In 2023, the average benchmark premium for an individual covered through the government’s health insurance marketplace was $456 per month, according to data from the Kaiser Family Foundation. That figure is expected to increase to $477 per month in 2024, or $5,724 annually.
In comparison, in 2023, a single person with employer-sponsored health coverage had to pay an average contribution of $117 per month (or $1,401 annually) toward their health insurance premiums, KFF data shows.
Before starting a business, Reilly’s biggest recommendation to individuals is that they de-risk their own investment portfolio.
“They have to accommodate for taking on more risk in their own business. That way they have more funds available, and have more security going into that business venture,” he said.
His second recommendation would be to have enough emergency funds, or liquid assets, that they can still “qualify for a better line of credit [loan]or interest rate.”
“Those kinds of opportunities will be harder once they’ve left that W-2 job,” Reilly added.
When weighing healthcare options, Venustus said that individuals should consider speaking with an insurance broker, rather than an insurance agent. The broker likely will have access to multiple insurance companies and their offerings.
“As a business owner, something they may need to look at is whether they need to have any type of liability insurance for their home, office, or vehicle, that wouldn’t extend from their typical renter’s, auto, or home insurance,” she added. This would be in cases where they work from a home-based office or maybe use their car for work purposes, such as transporting their goods or making deliveries, Venustus explained.
Prospective business owners should also know whether their industry requires them to have certain professional liability insurance in order to practice.

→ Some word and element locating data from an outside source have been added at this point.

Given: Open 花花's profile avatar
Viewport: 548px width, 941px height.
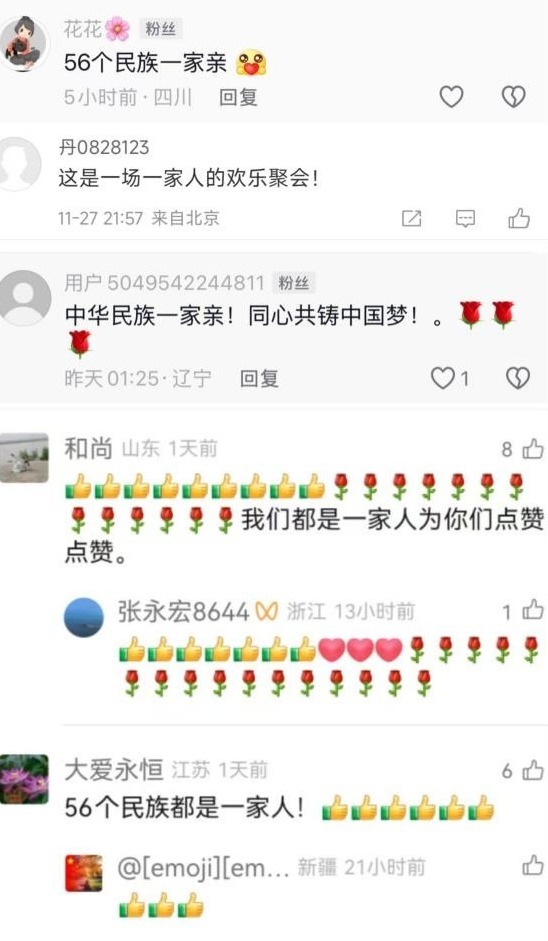Looking at the screenshot, I should pyautogui.click(x=23, y=44).
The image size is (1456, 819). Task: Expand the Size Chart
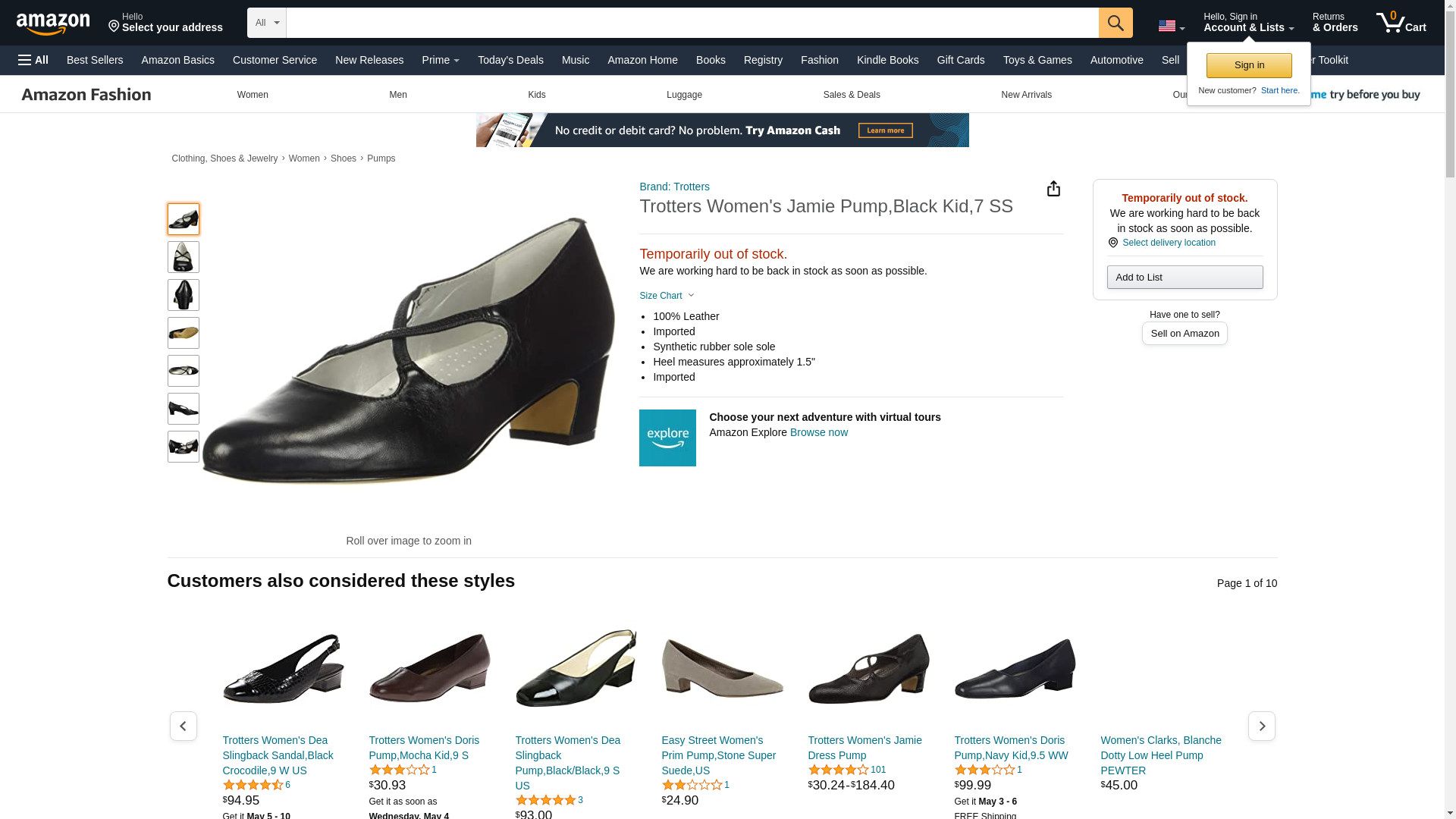[667, 296]
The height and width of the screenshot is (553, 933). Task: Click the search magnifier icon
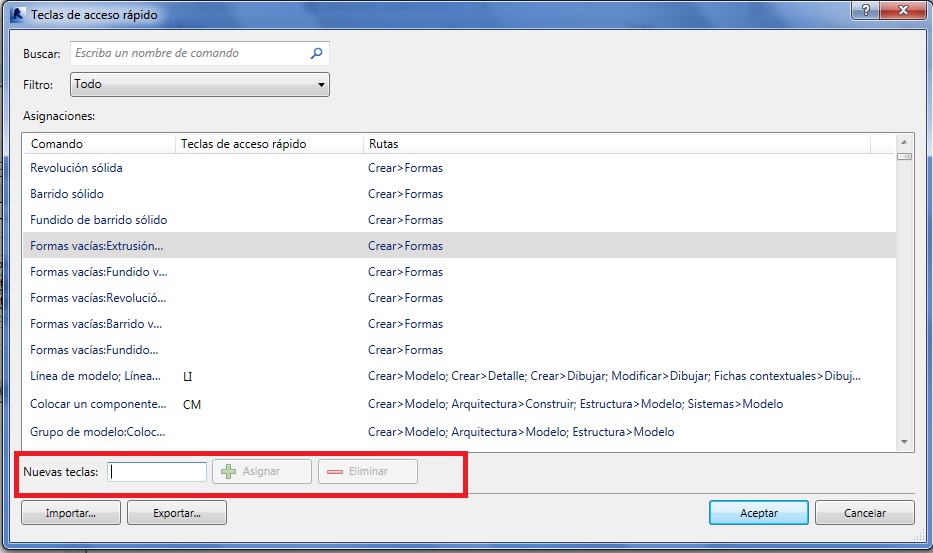point(316,53)
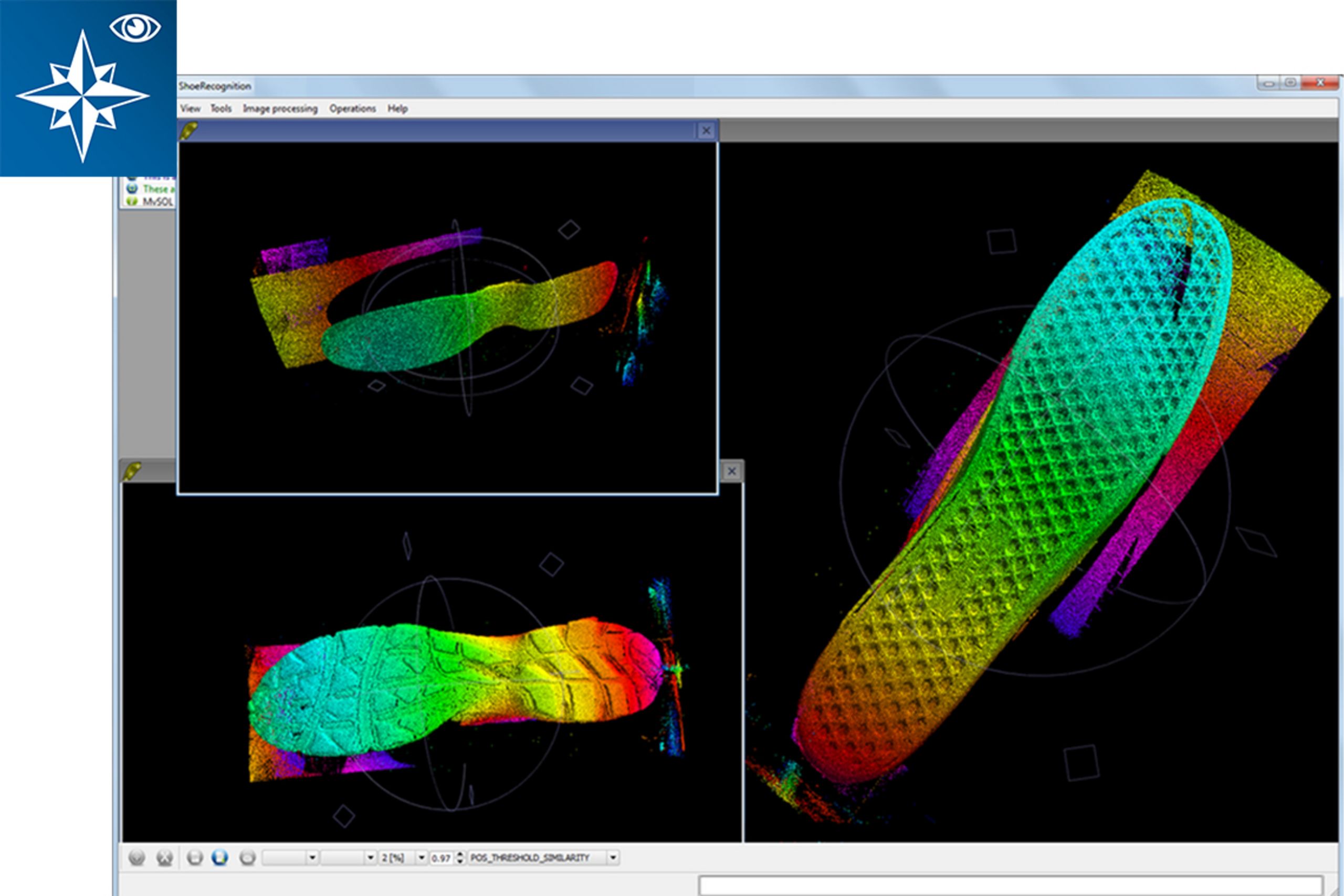Open the Image processing menu
This screenshot has width=1344, height=896.
[x=280, y=109]
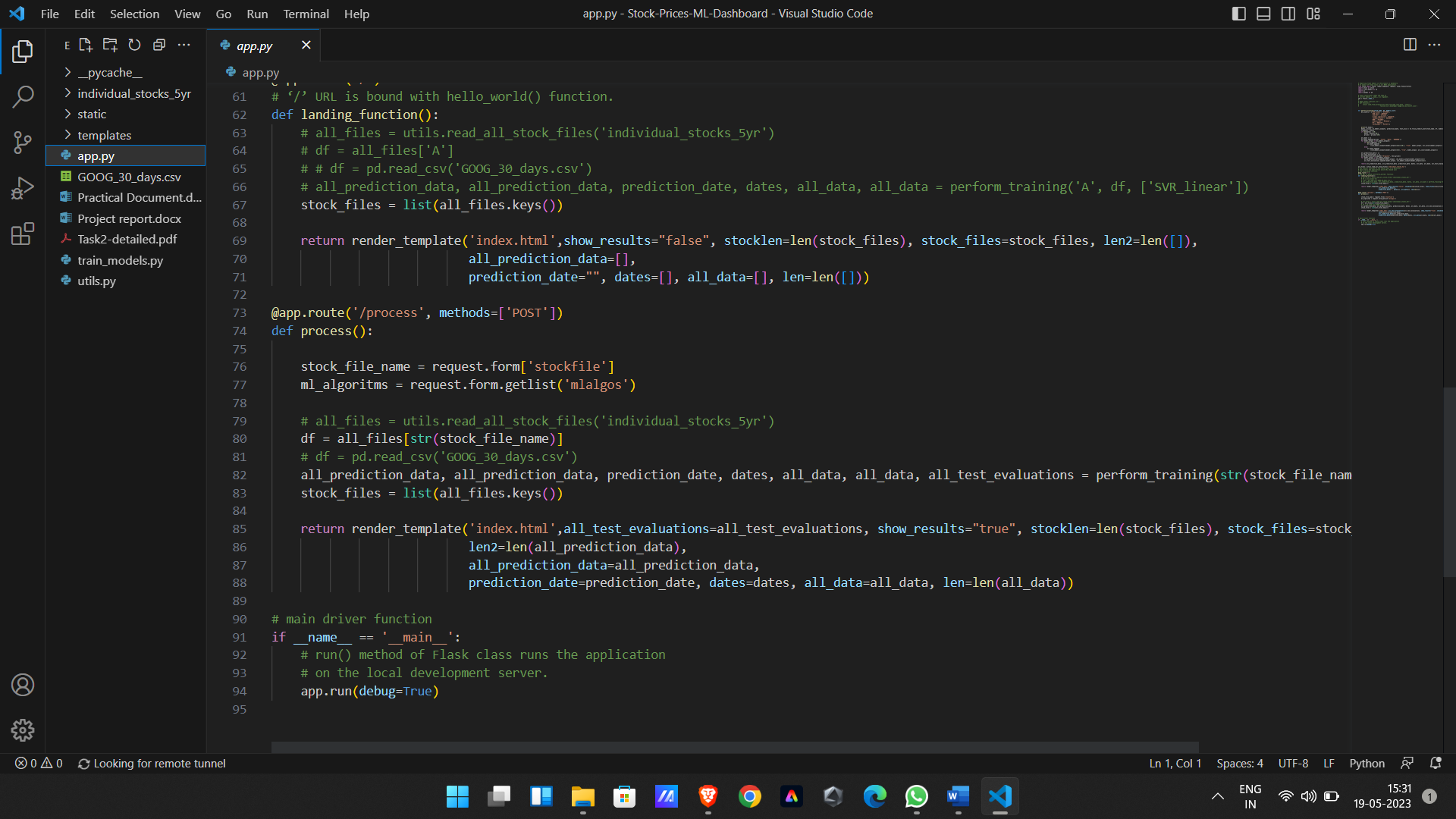
Task: Expand the static folder
Action: [91, 114]
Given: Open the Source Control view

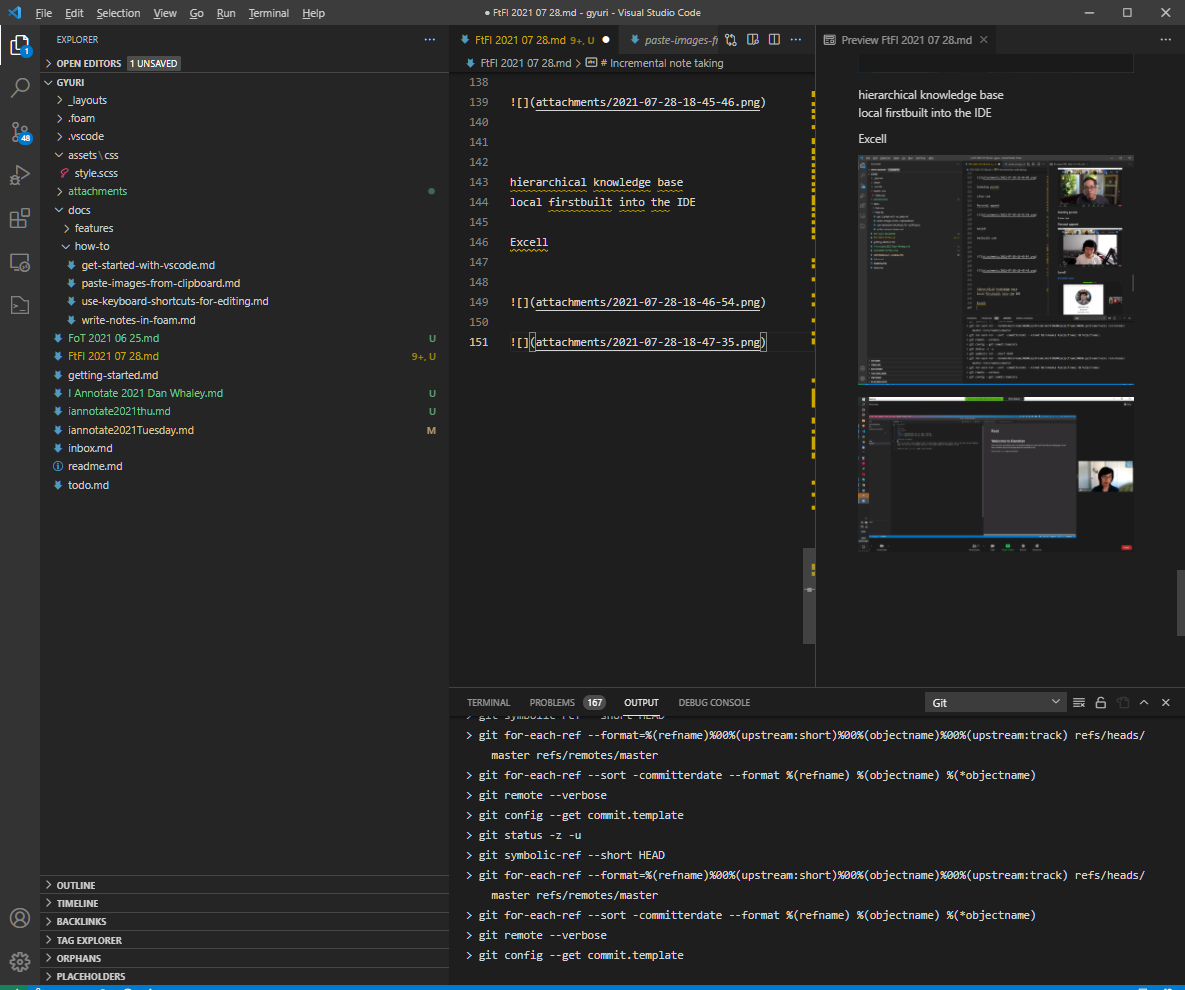Looking at the screenshot, I should pyautogui.click(x=20, y=132).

Regarding insurance, Venustus said that individuals “need to understand what is personal and what’s business. If there is an accident, and someone is injured or there are damages, is that covered?”
Planning for Retirement
Regarding a plan for retirement, she recommends that business owners “pay themselves what they are worth.” Then they aren’t too heavily reliant on selling their business at a certain price, if that is part of their exit package.
By paying themselves an adequate salary, they are ensuring their retirement plan “isn’t just selling the business, and expecting someone is going to pay a giant [lump sum],” Venustus explained. “This is so you’re not left with an unreasonable price tag at selling.”
For business owners with partners, they might also consider a life insurance policy. That could help the remaining owners to buy the decedent’s stake in the company.
“That’s so they can buy that ownership stake from your estate,” she said.